En effet, les différents démons que Taki et Makie auront à combattre ont tous un pouvoir plus ou moins lié au sexe. La première scène du film nous montre Taki en pleine action avec une jeune femme rencontrée le soir même. Mais il s'agit en réalité d'une femme-araignée possédant une mâchoire à la place du ***. Un peu plus loin dans le film, un démon en forme de serpent géant ligotera Makie et lui fourrera sa tentacule dans la bouche, mimant une ***. Encore après, vous verrez la jeune femme, menottée, se faire *** collectivement parce des sortes de gremlins en rut...

Et encore je ne raconte que la moitié là, la moitié la moins trash.

J'étais surpris, je m'attendais pas à que ça aille aussi loin. Mais je n'ai pas rechigné mon plaisir : c'était vachement bien, les 80s, pas besoin de passer par les petites culottes d'abord, on va directement au *** !
Allez, rien que pour ça, et pour le twist scénaristique final assez inattendu, ce film mérite amplement son 7,5;


Les plus
- Extrêmement trash et gore
- Personnages hauts en couleurs
- le style Kawajiri à son apogée

Les moins
- Scénario un peu faible

7/10

#Par El Nounourso le 27/02/2009 à 13:07

En cette fin de XXe siècle, l’accord assurant la coexistence pacifique du monde des hommes et de celui des démons va bientôt expirer. Taki est un Garde Noir, un guerrier de l’ombre chargé de lutter contre les monstres qui pénètrent dans la dimension des humains. L'organisation secrète pour qui il travaille lui confie une mission de la plus haute importance : protéger Guiseppe Maiyart, un des futurs signataires du traité de paix. La vie du vieil homme est en effet menacée par un groupe de terroristes de l’autre monde. Pour l’aider dans sa tâche, on impose à Taki une partenaire, Makie, démone de son état.

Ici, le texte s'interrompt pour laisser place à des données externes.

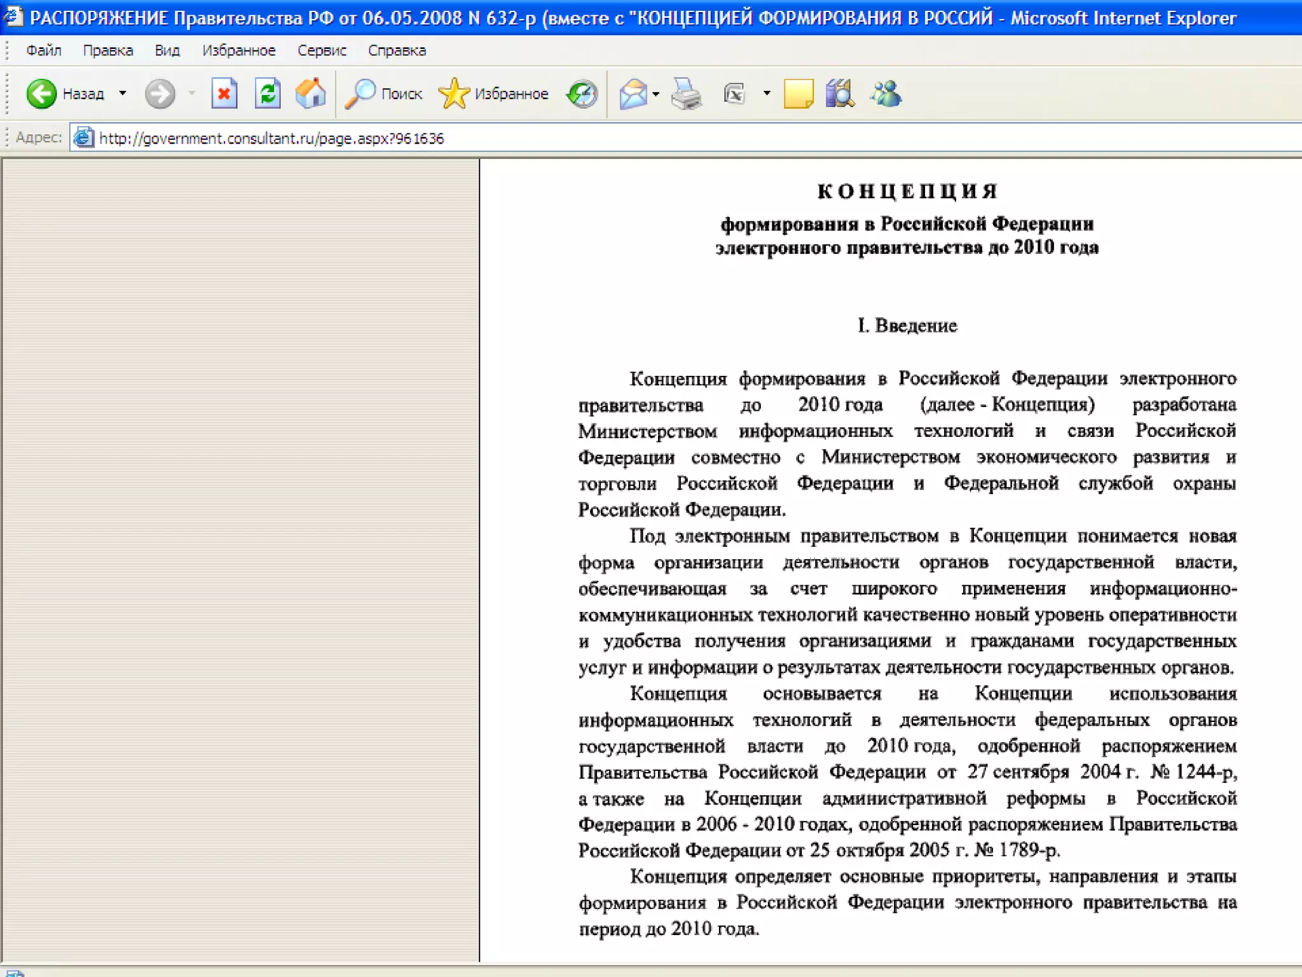Open the Edit-with-Excel dropdown arrow
The width and height of the screenshot is (1302, 977).
click(767, 94)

Wicked City fleure bon les années 80. Non pas que la réalisation soit à la rue, elle est même très correcte pour l’époque, mais certains éléments ont de quoi raviver notre fibre nostalgique. En premier lieu, le spectateur découvre un chara-design comme on en fait plus : Taki et son visage carré, Makie et ses yeux anormalement étirés en largeur… sans oublier Maiyart, le vieux fou pervers qui ne ressemble à rien avec ses bosses et ses oreilles pointues. En second lieu, les musiques et bruitages, so old school, mais néanmoins très appropriés. Enfin, la mise en scène nous replonge elle aussi dans le passé avec ses backgrounds clignotants pour épileptiques et ses effets de ralentis qui suspendent la narration au vol.

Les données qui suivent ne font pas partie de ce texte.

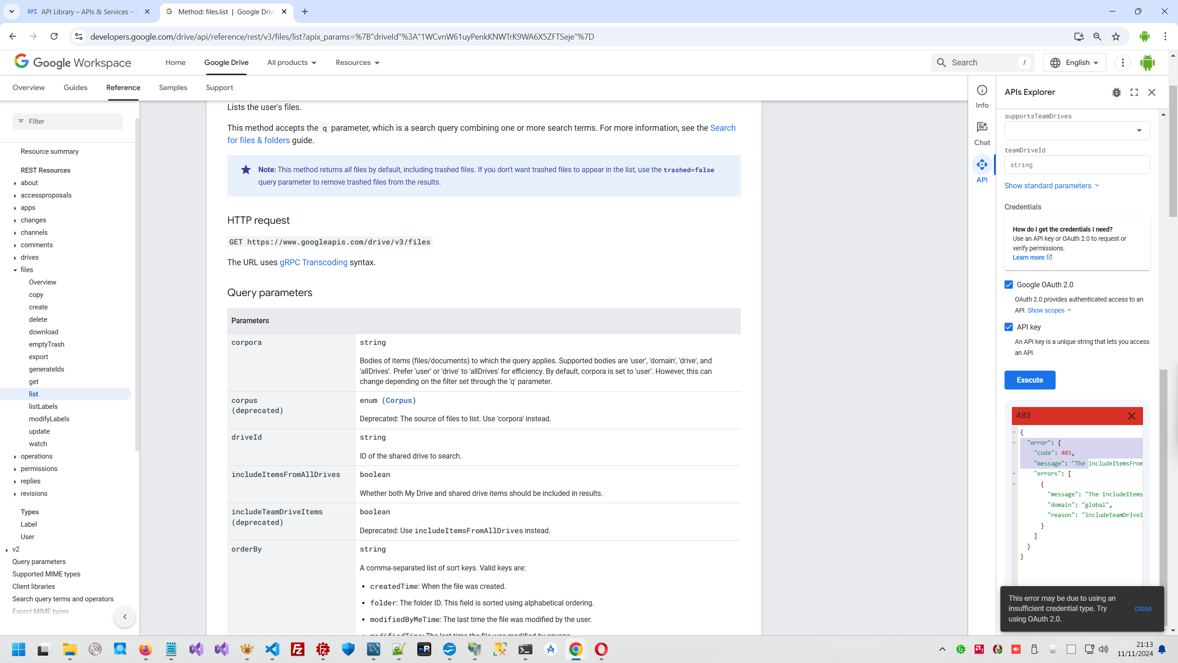The width and height of the screenshot is (1178, 663).
Task: Click the teamDriveId string input field
Action: 1077,165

A mon sens, la plus grande qualité du film reste le design de ses démons. Pour ne pas trop spoiler, je me contenterai d’évoquer la femme-vagin, la femme-savon et la femme-araignée… mais d’autres surprises plutôt inspirées viennent compléter cette galerie infernale. L’ambiance horrifique et malsaine fonctionne bien, celle-ci étant renforcée par quelques scènes dignes d’un hentai. Les réalisateurs n’avaient pas froid aux yeux et sont allés assez loin de ce côté là. En revanche, ils ne se sont pas vraiment foulés pour le scénario. Les petits rebondissements assurent un bon rythme mais la fin reste assez bidon et je regrette de ne pas avoir eu d’aperçu de la dimension des démons.

Un chouette film de démons assez crade et dérangeant, mais dont le scénario aurait sans doute pu être soigné davantage. Ca reste un bon divertissement fort bien réalisé.